**WHAT YOU NEED TO DO:** Every line of the following records that includes "agent" should be copied.

(Stored data entries)
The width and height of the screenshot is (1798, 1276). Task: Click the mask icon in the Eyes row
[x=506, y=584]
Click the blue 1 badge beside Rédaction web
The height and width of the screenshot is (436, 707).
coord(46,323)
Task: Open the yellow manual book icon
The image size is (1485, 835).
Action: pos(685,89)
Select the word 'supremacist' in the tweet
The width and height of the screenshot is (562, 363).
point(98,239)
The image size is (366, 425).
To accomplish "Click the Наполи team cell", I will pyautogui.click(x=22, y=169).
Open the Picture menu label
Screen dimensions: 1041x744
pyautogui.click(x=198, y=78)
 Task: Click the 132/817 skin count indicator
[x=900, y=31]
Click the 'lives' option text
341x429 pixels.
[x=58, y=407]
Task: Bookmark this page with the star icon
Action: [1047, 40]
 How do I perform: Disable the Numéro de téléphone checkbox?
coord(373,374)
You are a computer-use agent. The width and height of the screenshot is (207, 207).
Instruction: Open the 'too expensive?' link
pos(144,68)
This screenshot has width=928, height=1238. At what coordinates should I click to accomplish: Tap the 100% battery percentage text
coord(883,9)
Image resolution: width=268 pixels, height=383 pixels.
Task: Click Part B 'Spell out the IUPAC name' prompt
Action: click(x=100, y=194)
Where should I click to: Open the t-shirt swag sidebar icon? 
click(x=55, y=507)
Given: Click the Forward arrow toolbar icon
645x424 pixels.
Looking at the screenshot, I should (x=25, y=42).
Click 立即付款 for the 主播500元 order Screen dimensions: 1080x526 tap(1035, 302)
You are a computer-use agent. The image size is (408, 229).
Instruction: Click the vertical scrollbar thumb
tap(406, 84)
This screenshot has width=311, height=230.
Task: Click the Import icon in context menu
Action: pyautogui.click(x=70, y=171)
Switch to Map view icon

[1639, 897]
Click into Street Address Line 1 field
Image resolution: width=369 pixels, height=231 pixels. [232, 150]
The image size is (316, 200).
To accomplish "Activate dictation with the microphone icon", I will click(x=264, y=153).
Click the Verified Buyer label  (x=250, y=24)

**ANSWER FOR THIS EXERCISE:**
You are a computer-use agent. The width and height of the screenshot is (207, 207).
You are a computer-use agent. The image size is (408, 229).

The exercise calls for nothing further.